The Rady School of Management at UC San Diego has been ranked as one of the top 100 business schools in the world by the Financial Times of London. The school also ranked 17th in faculty research in the Financial Times’ Global MBA Rankings 2014 and ranked 8th globally in entrepreneurship by alumni surveyed by the Financial Times. Among the more than 700 AACSB International accredited business schools worldwide, the Financial Times selected 153 for its full-time MBA ranking.

A deeper analysis of the rankings shows a clear distinction of the Rady School among its peers. Among business schools based in California, the Rady School ranked 1st for the percentage of female students, 2nd for value for money, 2nd for career progress and 3rd for percentage of international students.

“UC San Diego’s Rady School is continuing our campus’ tradition of exceptional national and world rankings,” said Chancellor Pradeep K. Khosla. “The fact that the Rady School is the only Full-Time MBA program in San Diego ranked by the Financial Times is a testament to the quality of the school’s faculty and strength of its program.”

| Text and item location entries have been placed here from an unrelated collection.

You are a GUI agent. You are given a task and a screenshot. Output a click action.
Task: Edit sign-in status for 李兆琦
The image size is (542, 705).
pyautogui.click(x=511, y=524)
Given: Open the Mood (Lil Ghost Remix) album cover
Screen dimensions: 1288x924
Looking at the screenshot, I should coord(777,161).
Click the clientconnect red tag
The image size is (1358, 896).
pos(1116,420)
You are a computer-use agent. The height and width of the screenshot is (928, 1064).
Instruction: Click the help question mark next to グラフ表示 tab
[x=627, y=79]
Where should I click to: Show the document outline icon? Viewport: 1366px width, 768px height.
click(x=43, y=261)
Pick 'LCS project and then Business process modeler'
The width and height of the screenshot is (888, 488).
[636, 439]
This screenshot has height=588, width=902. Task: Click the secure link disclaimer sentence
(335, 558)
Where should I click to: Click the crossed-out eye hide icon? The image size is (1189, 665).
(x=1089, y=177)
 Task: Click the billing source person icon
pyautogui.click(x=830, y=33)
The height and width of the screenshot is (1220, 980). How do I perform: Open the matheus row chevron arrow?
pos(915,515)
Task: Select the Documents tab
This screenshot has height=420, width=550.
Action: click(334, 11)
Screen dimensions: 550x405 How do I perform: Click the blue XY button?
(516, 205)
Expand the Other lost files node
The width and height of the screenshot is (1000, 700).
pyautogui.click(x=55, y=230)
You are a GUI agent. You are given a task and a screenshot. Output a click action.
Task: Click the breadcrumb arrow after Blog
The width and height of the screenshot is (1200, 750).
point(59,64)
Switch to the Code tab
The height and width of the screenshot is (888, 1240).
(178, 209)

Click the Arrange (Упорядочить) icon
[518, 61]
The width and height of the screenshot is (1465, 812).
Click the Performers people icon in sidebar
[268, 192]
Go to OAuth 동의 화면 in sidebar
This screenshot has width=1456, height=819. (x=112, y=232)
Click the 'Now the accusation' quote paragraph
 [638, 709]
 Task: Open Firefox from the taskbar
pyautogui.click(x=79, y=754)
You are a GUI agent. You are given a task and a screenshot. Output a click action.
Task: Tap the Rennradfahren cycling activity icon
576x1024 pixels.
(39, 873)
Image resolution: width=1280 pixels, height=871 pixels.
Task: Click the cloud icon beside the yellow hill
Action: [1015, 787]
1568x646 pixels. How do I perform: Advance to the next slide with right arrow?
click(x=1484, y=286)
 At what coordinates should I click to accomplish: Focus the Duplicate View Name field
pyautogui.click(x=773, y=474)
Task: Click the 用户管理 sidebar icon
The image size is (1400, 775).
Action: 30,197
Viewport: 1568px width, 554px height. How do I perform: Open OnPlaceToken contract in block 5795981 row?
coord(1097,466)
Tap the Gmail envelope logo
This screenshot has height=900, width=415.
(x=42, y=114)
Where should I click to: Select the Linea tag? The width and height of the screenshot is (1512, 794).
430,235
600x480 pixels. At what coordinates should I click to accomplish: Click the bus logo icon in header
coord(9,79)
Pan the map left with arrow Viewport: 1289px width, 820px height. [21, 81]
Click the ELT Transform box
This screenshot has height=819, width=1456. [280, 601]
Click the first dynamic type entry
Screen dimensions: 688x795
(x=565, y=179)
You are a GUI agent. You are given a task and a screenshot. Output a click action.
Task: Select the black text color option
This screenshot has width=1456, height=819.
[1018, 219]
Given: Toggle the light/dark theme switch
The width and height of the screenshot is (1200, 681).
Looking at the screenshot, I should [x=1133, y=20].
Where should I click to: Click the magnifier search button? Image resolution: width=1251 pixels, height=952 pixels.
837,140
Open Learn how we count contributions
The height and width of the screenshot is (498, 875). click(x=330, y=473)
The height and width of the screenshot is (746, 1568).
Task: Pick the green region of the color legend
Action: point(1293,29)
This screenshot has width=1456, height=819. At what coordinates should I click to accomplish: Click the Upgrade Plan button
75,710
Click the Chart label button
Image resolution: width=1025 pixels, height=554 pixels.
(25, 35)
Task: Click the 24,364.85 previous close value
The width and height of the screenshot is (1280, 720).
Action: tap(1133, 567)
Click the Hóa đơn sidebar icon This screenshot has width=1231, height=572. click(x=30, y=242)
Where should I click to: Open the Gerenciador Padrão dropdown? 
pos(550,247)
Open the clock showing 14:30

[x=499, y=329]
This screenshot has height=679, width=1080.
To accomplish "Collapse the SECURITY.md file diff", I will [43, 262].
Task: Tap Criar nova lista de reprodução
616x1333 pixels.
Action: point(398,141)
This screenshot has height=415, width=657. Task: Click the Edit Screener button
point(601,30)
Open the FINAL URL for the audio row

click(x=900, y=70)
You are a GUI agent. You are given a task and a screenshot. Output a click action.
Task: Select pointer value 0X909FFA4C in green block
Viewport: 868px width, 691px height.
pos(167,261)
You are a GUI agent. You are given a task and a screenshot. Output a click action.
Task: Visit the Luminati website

“The Financial Times ranking demonstrates that the Rady School has made great strides in the 10 years since its inception,” said Rady School Dean Robert S. Sullivan. “Being recognized as one of the top business schools in the world, as well as earning high marks for entrepreneurship, faculty research, diversity and value, demonstrates the high caliber of the Rady School’s faculty, curriculum and network in the San Diego community.”

The Rady School’s unique MBA program is tailored to professionals, often having science and technology backgrounds, who have an interest in innovation and entrepreneurship. The program provides students with the inspiration, business acumen and faculty/alumni support to achieve a significant impact. A large number of Rady students go on to establish startup ventures or work with small, entrepreneurial companies.